La memoria dei luoghi

Interessante iniziativa nella circoscrizione 8 di Torino domenica scorsa in vista del 25 aprile: quattro “percorsi della memoria” in luoghi significativi, guidati da insegnanti e alunni delle scuole locali, che hanno allestito per l’occasione anche mostre, spettacoli, concerti: tra questi luoghi la sinagoga, con il coinvolgimento dei ragazzi della scuola ebraica; poi la stazione Porta Nuova da cui partivano i treni dei deportati, la caserma Lamarmora, luogo di tortura e sopraffazione, e infine le vicende di una fabbrica per raccontare il coinvolgimento della classe operaia nella lotta di Liberazione: gli scioperi, l’occupazione nell’aprile ’45, una stamperia clandestina nei paraggi. Quest’ultimo percorso mi incuriosisce particolarmente non solo perché è gestito dai miei allievi (magistralmente coordinati dalla collega di storia), ma anche perché la fabbrica si trova proprio di fronte a casa mia, eppure non avevo mai avuto occasione di conoscere tutte le vicende che la riguardavano: non sempre ci rendiamo conto di quanta storia si sia svolta nei luoghi che attraversiamo pigramente tutti i giorni.
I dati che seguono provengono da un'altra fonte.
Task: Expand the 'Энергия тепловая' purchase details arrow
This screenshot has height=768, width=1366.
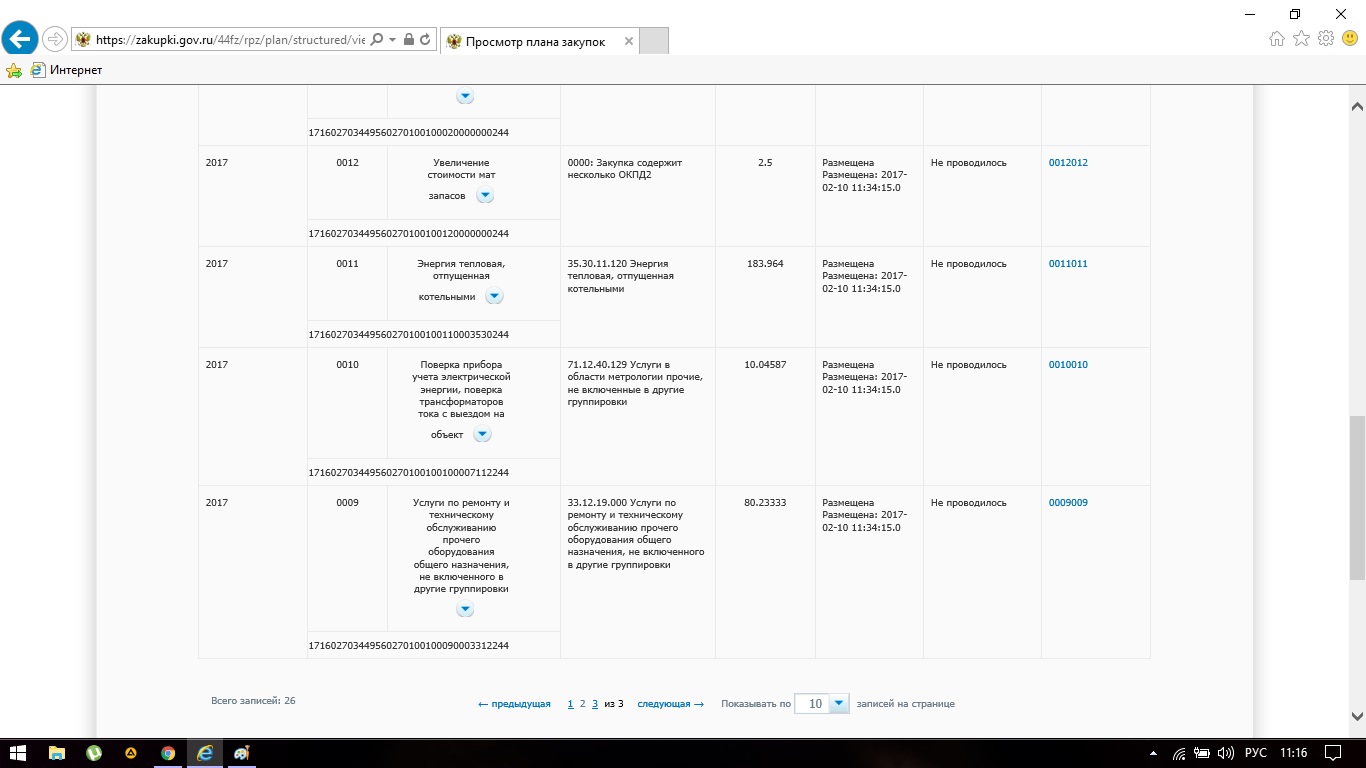Action: [x=494, y=297]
Capita anche, però, che la memoria dei luoghi giochi brutti scherzi e suggerisca accostamenti forzati: se in Val di Susa c’è stata le Resistenza non è detto che chiunque resista contro qualcuno o qualcosa (per esempio un treno) in quella valle diventi automaticamente un partigiano; eppure il 25 aprile si sono sentiti cori e slogan di questo tenore. Per fortuna la TAV è un argomento su cui gli ebrei e le Comunità ebraiche in quanto tali non hanno nulla da dire, e miracolosamente, a quanto mi risulta, nessuno ci ha tirati in ballo. Quindi mai e poi mai vorrei rompere questo magico silenzio iniziando una discussione nel merito della questione TAV sì o no (su cui non ho neppure un’opinione ben definita). Mi limito a dire che questi accostamenti forzati, queste banalizzazioni che non aiutano affatto i giovani a capire cosa è stata davvero la Resistenza, mi mettono profondamente a disagio: ignorandone volutamente il contesto storico un messaggio non diventa attuale, diventa incomprensibile. Per fortuna esistono iniziative come i “percorsi della memoria” che restituiscono ai luoghi tutto il loro spessore storico.